Problem to work on:
Quote exactly, and only, the lines from the one with "Screen dimensions: 1239x676" through the end of the listing.

Excerpted data:

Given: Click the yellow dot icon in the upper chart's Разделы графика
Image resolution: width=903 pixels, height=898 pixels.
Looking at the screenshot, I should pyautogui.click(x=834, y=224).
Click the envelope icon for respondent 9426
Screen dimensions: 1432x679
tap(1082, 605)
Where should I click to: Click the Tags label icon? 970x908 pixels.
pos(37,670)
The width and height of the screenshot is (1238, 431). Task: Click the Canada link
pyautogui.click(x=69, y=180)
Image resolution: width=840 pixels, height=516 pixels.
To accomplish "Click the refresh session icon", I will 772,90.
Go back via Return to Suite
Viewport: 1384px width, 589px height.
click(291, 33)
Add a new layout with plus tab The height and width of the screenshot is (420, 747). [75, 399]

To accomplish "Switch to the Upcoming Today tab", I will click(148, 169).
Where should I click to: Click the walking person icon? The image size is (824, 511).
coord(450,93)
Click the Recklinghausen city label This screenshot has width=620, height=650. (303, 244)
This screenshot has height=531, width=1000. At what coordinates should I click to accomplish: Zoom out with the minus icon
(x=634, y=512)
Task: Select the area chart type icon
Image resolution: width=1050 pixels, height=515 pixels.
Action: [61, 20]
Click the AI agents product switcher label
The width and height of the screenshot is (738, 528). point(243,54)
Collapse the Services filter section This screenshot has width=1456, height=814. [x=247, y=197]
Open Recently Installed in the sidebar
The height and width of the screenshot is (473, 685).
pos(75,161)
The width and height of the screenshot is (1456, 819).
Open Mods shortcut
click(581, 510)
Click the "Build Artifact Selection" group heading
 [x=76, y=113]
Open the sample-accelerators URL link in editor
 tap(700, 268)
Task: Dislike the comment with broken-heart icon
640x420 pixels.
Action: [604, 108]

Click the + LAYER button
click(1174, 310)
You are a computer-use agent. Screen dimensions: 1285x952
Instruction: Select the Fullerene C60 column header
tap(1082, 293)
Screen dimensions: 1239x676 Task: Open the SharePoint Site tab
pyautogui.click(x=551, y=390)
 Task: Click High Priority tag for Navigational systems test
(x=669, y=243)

Your response:
Screen dimensions: 1239x676 Task: Open the SharePoint Site tab
pyautogui.click(x=551, y=390)
 Task: Click High Priority tag for Navigational systems test
(x=669, y=243)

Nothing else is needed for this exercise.